- **Work to do**: Quote each of the following records word for word, from the first line to the last.

- **Provided information**:

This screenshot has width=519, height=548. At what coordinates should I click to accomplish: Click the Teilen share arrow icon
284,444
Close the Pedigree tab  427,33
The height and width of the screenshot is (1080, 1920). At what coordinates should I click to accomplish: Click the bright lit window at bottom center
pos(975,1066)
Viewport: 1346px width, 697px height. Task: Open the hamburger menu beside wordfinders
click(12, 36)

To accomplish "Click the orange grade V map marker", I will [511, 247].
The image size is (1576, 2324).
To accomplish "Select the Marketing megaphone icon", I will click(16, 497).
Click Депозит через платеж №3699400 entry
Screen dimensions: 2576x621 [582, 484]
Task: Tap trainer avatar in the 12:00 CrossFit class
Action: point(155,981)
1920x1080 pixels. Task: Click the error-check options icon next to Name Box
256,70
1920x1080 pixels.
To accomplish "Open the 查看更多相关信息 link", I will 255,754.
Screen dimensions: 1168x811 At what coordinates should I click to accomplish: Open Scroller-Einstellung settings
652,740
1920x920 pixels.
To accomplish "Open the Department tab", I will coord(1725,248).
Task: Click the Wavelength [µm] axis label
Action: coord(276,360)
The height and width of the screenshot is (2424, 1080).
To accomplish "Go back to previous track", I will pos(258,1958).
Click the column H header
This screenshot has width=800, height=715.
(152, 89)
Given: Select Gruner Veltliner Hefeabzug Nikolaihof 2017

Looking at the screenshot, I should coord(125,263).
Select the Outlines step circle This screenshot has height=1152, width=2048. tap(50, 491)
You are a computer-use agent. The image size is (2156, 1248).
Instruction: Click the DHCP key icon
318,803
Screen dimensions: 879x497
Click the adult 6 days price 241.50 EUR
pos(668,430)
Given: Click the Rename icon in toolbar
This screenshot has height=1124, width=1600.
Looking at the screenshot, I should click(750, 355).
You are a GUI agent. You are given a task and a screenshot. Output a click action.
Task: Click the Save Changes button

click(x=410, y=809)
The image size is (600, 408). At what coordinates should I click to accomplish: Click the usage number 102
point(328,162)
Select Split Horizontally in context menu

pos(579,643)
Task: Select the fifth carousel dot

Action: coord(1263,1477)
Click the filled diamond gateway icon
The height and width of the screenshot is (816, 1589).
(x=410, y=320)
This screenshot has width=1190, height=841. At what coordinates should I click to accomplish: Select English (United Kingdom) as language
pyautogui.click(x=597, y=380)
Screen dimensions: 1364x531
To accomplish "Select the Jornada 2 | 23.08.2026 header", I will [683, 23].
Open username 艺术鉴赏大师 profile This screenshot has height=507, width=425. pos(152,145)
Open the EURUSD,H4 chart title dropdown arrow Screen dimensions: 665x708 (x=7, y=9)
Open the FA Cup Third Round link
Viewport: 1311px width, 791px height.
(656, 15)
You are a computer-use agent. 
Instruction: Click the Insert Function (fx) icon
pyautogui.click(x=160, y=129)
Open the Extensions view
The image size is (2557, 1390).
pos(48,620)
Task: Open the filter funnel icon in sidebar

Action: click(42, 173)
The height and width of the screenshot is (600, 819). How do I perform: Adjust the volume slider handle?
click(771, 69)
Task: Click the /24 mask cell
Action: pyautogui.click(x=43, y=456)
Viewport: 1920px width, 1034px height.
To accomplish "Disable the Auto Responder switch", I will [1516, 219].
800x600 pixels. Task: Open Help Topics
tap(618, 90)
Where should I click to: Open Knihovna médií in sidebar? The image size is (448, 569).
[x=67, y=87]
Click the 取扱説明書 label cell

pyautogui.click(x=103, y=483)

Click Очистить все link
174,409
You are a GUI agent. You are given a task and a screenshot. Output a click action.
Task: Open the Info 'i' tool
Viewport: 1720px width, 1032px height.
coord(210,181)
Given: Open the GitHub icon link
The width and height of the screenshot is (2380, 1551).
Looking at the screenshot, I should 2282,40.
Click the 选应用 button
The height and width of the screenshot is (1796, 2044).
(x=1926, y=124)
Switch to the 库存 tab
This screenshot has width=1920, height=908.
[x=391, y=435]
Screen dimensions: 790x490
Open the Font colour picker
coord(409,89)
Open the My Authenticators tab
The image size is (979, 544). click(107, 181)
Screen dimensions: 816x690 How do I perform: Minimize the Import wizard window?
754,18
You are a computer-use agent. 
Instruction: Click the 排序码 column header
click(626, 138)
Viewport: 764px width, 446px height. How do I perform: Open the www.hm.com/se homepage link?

- **The reply**:
This screenshot has width=519, height=548. At what coordinates should I click to accomplish: Click the Teilen share arrow icon
284,444
Close the Pedigree tab  427,33
The height and width of the screenshot is (1080, 1920). At what coordinates should I click to accomplish: Click the bright lit window at bottom center
pos(975,1066)
Viewport: 1346px width, 697px height. Task: Open the hamburger menu beside wordfinders
click(12, 36)

To accomplish "Click the orange grade V map marker", I will [511, 247].
The image size is (1576, 2324).
To accomplish "Select the Marketing megaphone icon", I will click(16, 497).
Click Депозит через платеж №3699400 entry
Screen dimensions: 2576x621 [582, 484]
Task: Tap trainer avatar in the 12:00 CrossFit class
Action: point(155,981)
1920x1080 pixels. Task: Click the error-check options icon next to Name Box
256,70
1920x1080 pixels.
To accomplish "Open the 查看更多相关信息 link", I will 255,754.
Screen dimensions: 1168x811 At what coordinates should I click to accomplish: Open Scroller-Einstellung settings
652,740
1920x920 pixels.
To accomplish "Open the Department tab", I will coord(1725,248).
Task: Click the Wavelength [µm] axis label
Action: coord(276,360)
The height and width of the screenshot is (2424, 1080).
To accomplish "Go back to previous track", I will pos(258,1958).
Click the column H header
This screenshot has width=800, height=715.
(152, 89)
Given: Select Gruner Veltliner Hefeabzug Nikolaihof 2017

Looking at the screenshot, I should coord(125,263).
Select the Outlines step circle This screenshot has height=1152, width=2048. tap(50, 491)
You are a computer-use agent. The image size is (2156, 1248).
Instruction: Click the DHCP key icon
318,803
Screen dimensions: 879x497
Click the adult 6 days price 241.50 EUR
pos(668,430)
Given: Click the Rename icon in toolbar
This screenshot has height=1124, width=1600.
Looking at the screenshot, I should click(750, 355).
You are a GUI agent. You are given a task and a screenshot. Output a click action.
Task: Click the Save Changes button

click(x=410, y=809)
The image size is (600, 408). At what coordinates should I click to accomplish: Click the usage number 102
point(328,162)
Select Split Horizontally in context menu

pos(579,643)
Task: Select the fifth carousel dot

Action: coord(1263,1477)
Click the filled diamond gateway icon
The height and width of the screenshot is (816, 1589).
(x=410, y=320)
This screenshot has width=1190, height=841. At what coordinates should I click to accomplish: Select English (United Kingdom) as language
pyautogui.click(x=597, y=380)
Screen dimensions: 1364x531
To accomplish "Select the Jornada 2 | 23.08.2026 header", I will [683, 23].
Open username 艺术鉴赏大师 profile This screenshot has height=507, width=425. pos(152,145)
Open the EURUSD,H4 chart title dropdown arrow Screen dimensions: 665x708 (x=7, y=9)
Open the FA Cup Third Round link
Viewport: 1311px width, 791px height.
(656, 15)
You are a computer-use agent. 
Instruction: Click the Insert Function (fx) icon
pyautogui.click(x=160, y=129)
Open the Extensions view
The image size is (2557, 1390).
pos(48,620)
Task: Open the filter funnel icon in sidebar

Action: click(42, 173)
The height and width of the screenshot is (600, 819). How do I perform: Adjust the volume slider handle?
click(771, 69)
Task: Click the /24 mask cell
Action: pyautogui.click(x=43, y=456)
Viewport: 1920px width, 1034px height.
To accomplish "Disable the Auto Responder switch", I will [1516, 219].
800x600 pixels. Task: Open Help Topics
tap(618, 90)
Where should I click to: Open Knihovna médií in sidebar? The image size is (448, 569).
[x=67, y=87]
Click the 取扱説明書 label cell

pyautogui.click(x=103, y=483)

Click Очистить все link
174,409
You are a GUI agent. You are given a task and a screenshot. Output a click action.
Task: Open the Info 'i' tool
Viewport: 1720px width, 1032px height.
coord(210,181)
Given: Open the GitHub icon link
The width and height of the screenshot is (2380, 1551).
Looking at the screenshot, I should 2282,40.
Click the 选应用 button
The height and width of the screenshot is (1796, 2044).
(x=1926, y=124)
Switch to the 库存 tab
This screenshot has width=1920, height=908.
[x=391, y=435]
Screen dimensions: 790x490
Open the Font colour picker
coord(409,89)
Open the My Authenticators tab
The image size is (979, 544). click(107, 181)
Screen dimensions: 816x690 How do I perform: Minimize the Import wizard window?
754,18
You are a computer-use agent. 
Instruction: Click the 排序码 column header
click(626, 138)
Viewport: 764px width, 446px height. How do I perform: Open the www.hm.com/se homepage link?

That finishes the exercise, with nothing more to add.